Why vote this October: Discover 10 reasons why you should be more politically aware

By Darin Nesbitt, Instructor, Department of Political Science

Canada has one of the lowest voter turnout rates among the world’s electoral democracies. Canadians pride themselves on their devotion to democracy, diversity and choice, so it is surprising – and disappointing – that so many eligible voters do not exercise this most basic and essential democratic right.

Don’t forget to vote this October! Visit our website for more information on how you can vote on campus. The time to discuss why voting matters is particularly relevant in light of the upcoming federal election on Oct. 21. With advance voting opportunities readily available at the College starting Oct. 5, I asked students in some of my political science classes to come up with reasons why citizens should cast their ballot.
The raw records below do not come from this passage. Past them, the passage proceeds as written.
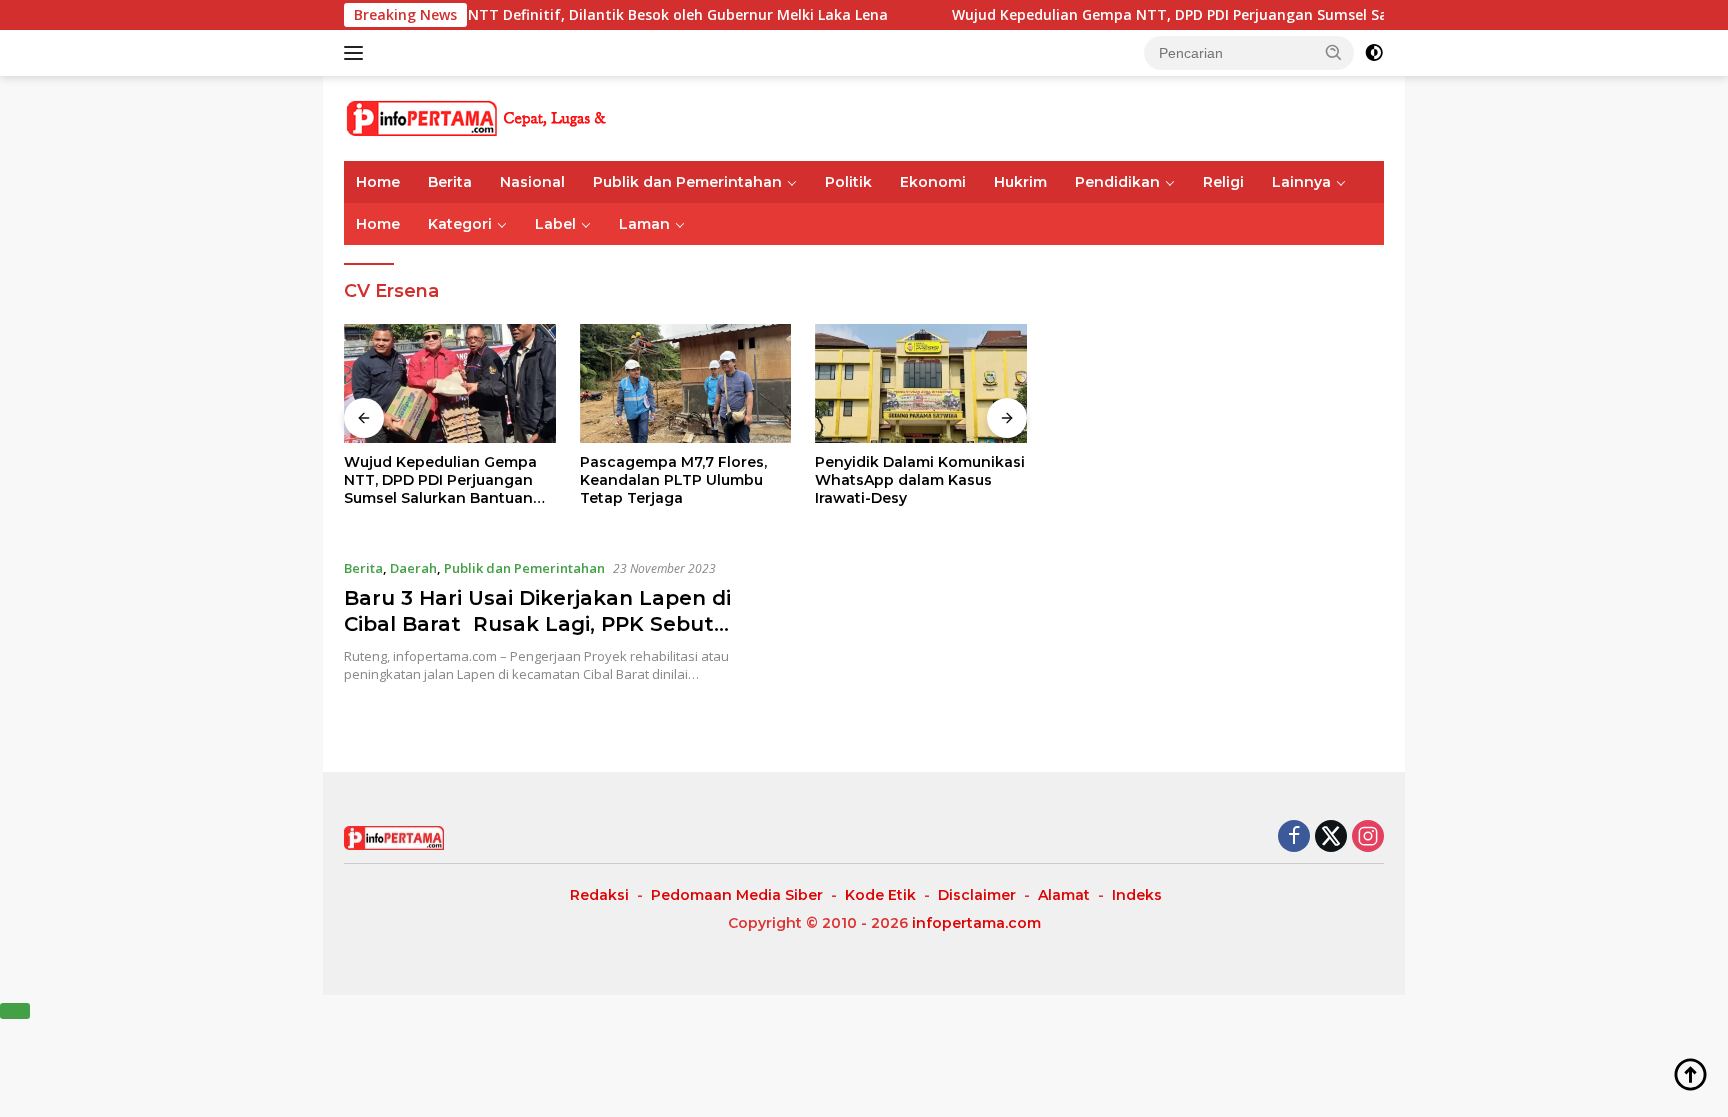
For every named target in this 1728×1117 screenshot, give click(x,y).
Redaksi (599, 895)
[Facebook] (1294, 837)
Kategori (460, 224)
There are many such reasons (too many to list in a short blog post!), but here are some to consider:

  1. Apathy leads to the kind of government that apathy deserves.
  2. Positive change requires effort by voters to make it happen.
  3. Citizens need to vote because governments provide essential public goods such as security, water and education.
  4. The outcomes of elections will affect our future, both in the short- and long-term.
  5. If people do not vote, government decision makers will not accurately represent the diverse interests and needs of the community.
  6. If citizens are content with things as they are, they should vote to ensure things remain that way.
  7. Citizens have a duty to vote similar to other civic duties such as obeying laws, paying taxes or performing jury duty.
  8. If you don’t exercise your right to vote, chances are you may forfeit it. Use it or lose it!
  9. Those who do not vote are not entitled to complain about how the country is governed.
  10. The right to vote is a fundamental right that women, Aboriginal peoples and other historically marginalized peoples bravely struggled to be recognized.

To vote is to participate in a vital public ritual that nourishes and sustains our democratic culture and institutions. The decision to vote is unlike deciding whether to order a pumpkin-spiced latte or a mocha cappuccino. The act of voting does not typically produce such immediate and palpable satisfaction. The broader societal effects of voting (or not voting) are somewhat opaque and seemingly remote, but the governments formed as a result of elections directly impact citizens and the community.

In the absence of regular and fair elections, the only recourse for citizens to register their dissatisfaction with governments is civil unrest, as millions in the Middle East demonstrated during the Arab Spring movement. Those who insist their votes mean little would do well to reflect on the words of former U.S. president John Quincy Adams, who wrote that citizens should “always vote for principle, though you may vote alone, and you may cherish the sweetest reflection that your vote is not lost.”